The group issued a series of recommendations for a coordinated housing security response aimed at ensuring no Hoosier becomes homeless due to the pandemic.

The recommendations include halting evictions until July 25, matching the CARES Act’s moratorium on evictions for some federally subsidized properties.

“Unfortunately, there aren’t a lot of protections for [Indiana] renters right now,” said Andrew Bradley, a spokesperson for the Hoosier Housing Needs Coalition and policy director for Prosperity Indiana. “Current state guidance is to go to your landlord and try to work out a rental payment.”
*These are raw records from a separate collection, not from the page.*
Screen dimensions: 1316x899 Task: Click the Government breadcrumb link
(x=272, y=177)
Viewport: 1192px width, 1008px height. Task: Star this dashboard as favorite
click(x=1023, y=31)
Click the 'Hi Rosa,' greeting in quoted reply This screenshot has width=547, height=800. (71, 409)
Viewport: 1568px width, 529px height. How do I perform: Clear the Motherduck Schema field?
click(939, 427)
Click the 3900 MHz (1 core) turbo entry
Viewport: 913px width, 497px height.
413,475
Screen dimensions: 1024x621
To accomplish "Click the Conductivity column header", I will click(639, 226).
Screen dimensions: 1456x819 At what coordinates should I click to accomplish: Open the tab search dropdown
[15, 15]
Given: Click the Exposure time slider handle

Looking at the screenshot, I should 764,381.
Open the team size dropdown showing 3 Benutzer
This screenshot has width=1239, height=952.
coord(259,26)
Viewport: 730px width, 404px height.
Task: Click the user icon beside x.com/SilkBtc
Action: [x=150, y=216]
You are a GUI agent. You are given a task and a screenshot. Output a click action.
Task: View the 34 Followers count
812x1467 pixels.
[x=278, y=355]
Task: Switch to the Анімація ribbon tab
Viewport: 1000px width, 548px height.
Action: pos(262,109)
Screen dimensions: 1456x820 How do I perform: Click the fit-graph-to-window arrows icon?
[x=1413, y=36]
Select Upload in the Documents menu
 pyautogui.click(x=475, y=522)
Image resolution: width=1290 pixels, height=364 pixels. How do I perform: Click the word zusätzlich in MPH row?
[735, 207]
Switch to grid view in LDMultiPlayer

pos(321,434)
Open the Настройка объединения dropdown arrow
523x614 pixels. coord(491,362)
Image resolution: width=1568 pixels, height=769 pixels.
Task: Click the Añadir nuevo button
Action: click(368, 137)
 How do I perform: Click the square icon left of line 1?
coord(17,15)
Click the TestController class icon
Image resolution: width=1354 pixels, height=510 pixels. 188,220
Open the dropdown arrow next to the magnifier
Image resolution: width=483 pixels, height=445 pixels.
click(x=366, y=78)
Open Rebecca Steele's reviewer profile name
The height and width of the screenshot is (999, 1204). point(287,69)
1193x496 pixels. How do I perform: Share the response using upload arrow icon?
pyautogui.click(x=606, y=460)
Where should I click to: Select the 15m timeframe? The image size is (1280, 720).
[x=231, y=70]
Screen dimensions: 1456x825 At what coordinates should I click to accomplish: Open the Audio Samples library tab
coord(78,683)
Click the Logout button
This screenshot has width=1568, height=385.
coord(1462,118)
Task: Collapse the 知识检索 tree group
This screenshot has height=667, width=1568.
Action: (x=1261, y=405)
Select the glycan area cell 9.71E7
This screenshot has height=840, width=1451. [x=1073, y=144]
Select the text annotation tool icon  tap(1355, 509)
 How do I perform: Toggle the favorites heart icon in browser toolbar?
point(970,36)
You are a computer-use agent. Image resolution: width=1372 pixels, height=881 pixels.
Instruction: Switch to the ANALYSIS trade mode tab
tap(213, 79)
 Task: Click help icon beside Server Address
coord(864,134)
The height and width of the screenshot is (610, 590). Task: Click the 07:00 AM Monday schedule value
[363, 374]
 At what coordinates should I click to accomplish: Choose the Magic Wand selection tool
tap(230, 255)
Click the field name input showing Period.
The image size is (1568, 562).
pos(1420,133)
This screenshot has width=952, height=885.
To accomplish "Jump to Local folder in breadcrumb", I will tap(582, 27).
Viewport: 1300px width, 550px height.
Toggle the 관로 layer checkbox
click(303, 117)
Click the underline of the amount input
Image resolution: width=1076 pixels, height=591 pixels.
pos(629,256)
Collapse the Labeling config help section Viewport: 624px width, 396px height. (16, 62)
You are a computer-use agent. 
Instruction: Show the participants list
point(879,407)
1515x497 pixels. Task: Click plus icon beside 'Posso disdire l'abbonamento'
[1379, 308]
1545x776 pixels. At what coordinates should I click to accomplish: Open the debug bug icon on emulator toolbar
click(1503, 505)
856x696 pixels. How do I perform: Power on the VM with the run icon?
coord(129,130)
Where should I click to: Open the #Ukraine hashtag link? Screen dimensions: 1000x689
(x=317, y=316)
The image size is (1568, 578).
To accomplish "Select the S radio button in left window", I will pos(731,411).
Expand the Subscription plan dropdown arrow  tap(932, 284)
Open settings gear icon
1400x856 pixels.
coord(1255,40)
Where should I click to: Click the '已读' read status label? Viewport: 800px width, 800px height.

Private negotiations can set the stage for manipulative or illegal practices without standardized procedures for renters seeking assistance.

Abigail Savage, a tenant on the east side of Indianapolis, accused her landlord of asking for sex as rent payment after she was furloughed from her restaurant job. 

The landlord denied the allegations, despite text messages provided by Savage that appeared to support her claims.

Across the state, an estimated 258,782 renters affected by the pandemic will need assistance from May through September, according to figures from the National Low Income Housing Coalition (NLIHC).

The data suggests extending the eviction moratorium for several weeks brings little relief; more than 186,000 Hoosiers affected by the pandemic will still need rental assistance in June 2021, according to NLIHC estimates.

“The extension of the moratorium has been really necessary,” Bradley told News 8. “But we keep extending it. We don’t yet have a plan in place to know what to do with it afterwards.”